IN THE HIGH COURT OF FIJI
AT SUVA
CIVIL JURISDICTION


CIVIL ACTION NO. 358 OF 1995


Between:


FIJI DEVELOPMENT BANK
Plaintiff


and


1. SWANI KUMAR
s/o Hari Dayal
2. NIRBHAY CHAND alias
NIRBHAY CHAND MAHARAJ
alias HARI DAYAL s/o Ram Singh
Defendants


Mr. H.A. Shah for the Applicant/Defendant
Mr. V. Kapadia for the Respondent/Plaintiff


DECISION


This is the defendants' Summons seeking an order that the default judgment entered against them on 21 November 1995 be set aside and that they be granted leave to defend the Plaintiff's claim as is disclosed by the proposed Statement of Defence annexed to the affidavit in support and for a further order that all execution and/or enforcement of the said default judgment be stayed pending the determination of this application.


The defendants' argument


It is the defendants' contention as contained in the affidavit of SWANI KUMAR sworn 14 February 1996 that the Plaintiff in the exercise of its powers under the mortgage over C.T. 7997 sold the said property at an under value.


They therefore say that the Plaintiff was negligent in accepting a much lower sum which they say "jeopardised us by way of indebtedness in the sum of approximately $85,000". The defendants have annexed to the said affidavit their proposed defence which they say raises "valid and triable issues".


The Plaintiff's reply


In opposing the application the Plaintiff in Reply to the said affidavit, inter alia, states that it was a proper sale after obtaining a valuation after advertisement and that the defendants failed to file Statement of Defence; judgment by default was then entered.

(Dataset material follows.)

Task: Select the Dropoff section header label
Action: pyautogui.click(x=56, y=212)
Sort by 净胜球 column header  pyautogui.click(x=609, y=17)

Consideration of the issue


It is the defendants' contention that in the absence of a Court having adjudicated upon the matter on the merits of a case it will allow a default judgment to be set aside. (EVANS v BARTLAM (1937) AC 473 at 489, F.S.C. LIMITED v MOHAMMED ISMAIL (F.C.A. No. 27/87), MOTOR GROUP OF FIJI LTD v CIR (FCA No. 48/87).


Whereas the Plaintiff submitted that all that the mortgagee is required to do is to take reasonable care to obtain a proper price but at the same time a mortgagee is not a trustee of the power of sale for the Mortgagor as the mortgage has been given to the mortgagee for its own benefit to enable the Mortgagee to obtain repayment of the loan. Mr. Kapadia referred the Court to two cases in which the duties of the Mortgagee in the conduct of the sale are set out (CUCKMERE BRICK CO. LTD v MUTUAL FINANCE LTD [1971] EWCA Civ 9; (1971) 2 All.ER 633 MOHAMMED SHAMSHU DEAN AND OTHERS v JAI NARAYAN (C.A. 245/71, High Court).


The Plaintiff says that it obtained the best possible price and that the defendants had shown no merits on the Defence. The Plaintiff states that it was not negligent.


The situation in short in this case is that after the mortgagee's sale of the said property there was a shortfall and the Plaintiff made a claim for it in this action.


The defendants now say that it was sold at an undervalue and they want to contest the action but for some reason which has not come out in the affidavit failed to say as to why no statement of defence was filed by them resulting in judgment by default against them.


No doubt it is in this action that they can raise the matters which they now raise in their proposed defence. I find that they are entitled to raise these issues which they could not have raised before the mortgagee's sale. It is not an unmeritorious defence. The only thing is that they failed dismally to act in time and they are themselves to be blamed for judgment having been entered against them.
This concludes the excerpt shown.